Investigating Autonomic Nervous System Control of Cardiac Tissues
Currently the role of the autonomic nervous system (ANS) in development, healthy function, and diseased states of the heart is not fully understood. Research capabilities are limited, since few benchtop models exist to capture and subsequently elucidate this relationship. Kirstie’s project aims to determine the ANS’s impact by developing a robust neuro-cardiac micro-physiological system incorporating both the sympathetic and parasympathetic portions of the ANS. This work could further understanding into optimal treatment and prevention strategies for heart attacks and related diseases.

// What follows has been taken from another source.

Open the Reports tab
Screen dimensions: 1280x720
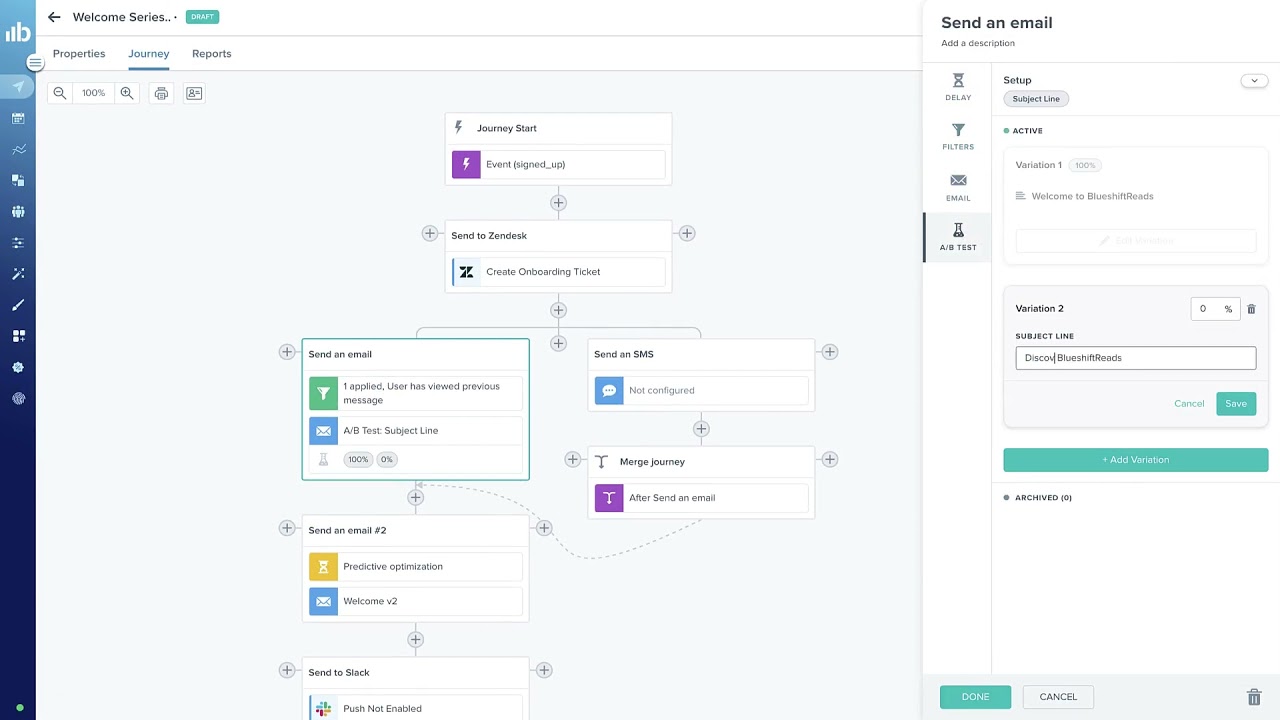211,54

Kirstie joined ABNEL in the Fall of 2019 as a Biological Engineering PhD student after graduating from the University of Maine with a BS in Biomedical Engineering. Prior to starting at Northeastern University, Kirstie completed three internships and worked in two labs during her undergraduate career. Her first internship was at Instrumentation Laboratory as a Systems Engineering Intern working to improve hemostasis instrument software and fluidic systems. Her second and third internships were at Envirologix as an R&D Intern and focused on immunoassay development and image processing to design high-sensitivity GMO and mycotoxin tests for crops. At the University of Maine, Kirstie worked in an organic chemistry lab synthesizing nanocellulose-based hydrogels and a neuroscience lab preparing tissue samples and completing fluorescent imaging to study the relationship between obesity and nerve damage. The combination of these two projects contributed to her interest in tissue engineering research.